Not Being Able To Accept ‘WHAT IS’.
Fighting against ‘what is’ is like rowing a boat upstream. So many of us can’t accept what happened in the past; can’t accept what someone said and did. Some of us find it hard to accept a situation we are in or how others feel towards us. And most of all, most of us find it hard to just accept ourselves as we are at this moment.
Not accepting is resisting ‘what is’. Only when you resist what happens are you at the mercy of what happens, and the world will determine your unhappiness and happiness.
Acceptance is not about being passive and just sitting back and doing nothing. As Eckhart Tolle says – ‘’the present moment is sometimes unacceptable, unpleasant, or awful. It is as it is. Observe how the mind labels it and how this labelling process, this continuous sitting in judgment, creates pain and unhappiness. By watching the mechanics of the mind, you step out of its resistance patterns, and you can then allow the present moment to be’.
In one of his video’s Eckhart Tolle with Oprah dissects the various aspects of stress, emphasizing that stress is caused by wanting something to be the way that it isn’t. This prompts Oprah to ask a critical question.
“How do you know if you’re supposed to accept [a stressful situation] or try to bring about change?”.
Tolle answers that we must determine if change is even possible — but before doing that, we must first accept the present exactly as it stands. “The basis for effective action is to come into an inner alignment with the ‘is-ness’ of this moment: This is how it is,” he says.
As an example, Tolle says to imagine that you are stuck in the mud. You may be angry about being stuck, or, he says, you may complain and adopt a victim mentality. “You become a victim in your own mind. ‘Why is this happening to me, always to me?'” he says. “Just look at the situation without labelling it: ‘This is where I am right now.'”
This acknowledgement, Tolle says, then gives way to enlightenment. “A greater intelligence arises because you become present with what is,” he explains.
Oprah presents another angle to help summarize Tolle’s point. “If you’re trying to resolve being stuck in the mud from that point of anger, you will always remain stuck in the mud,” she says. “I got that.”
Accept — then act. Whatever the present moment contains, accept it as if you had chosen it. Always work with it, not against it. Make it your friend and ally, not your enemy. This will miraculously transform your whole life.

Data lines |
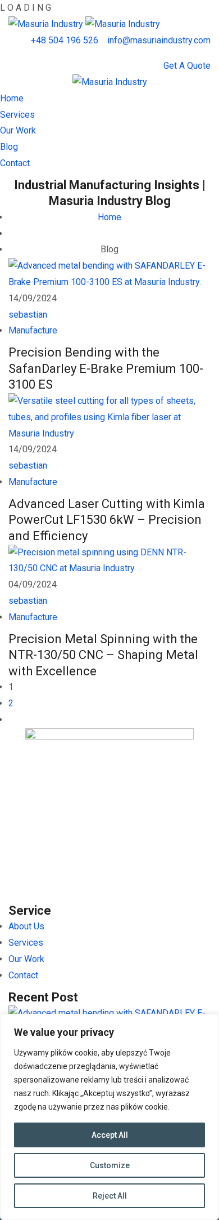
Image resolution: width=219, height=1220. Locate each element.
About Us (26, 926)
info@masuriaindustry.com (159, 40)
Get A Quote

Description of the task | Write out the passage of the acceptance piece above, word for word, from "Oprah presents another" up to and including "your whole life.".

The response |
Oprah presents another angle to help summarize Tolle’s point. “If you’re trying to resolve being stuck in the mud from that point of anger, you will always remain stuck in the mud,” she says. “I got that.”
Accept — then act. Whatever the present moment contains, accept it as if you had chosen it. Always work with it, not against it. Make it your friend and ally, not your enemy. This will miraculously transform your whole life.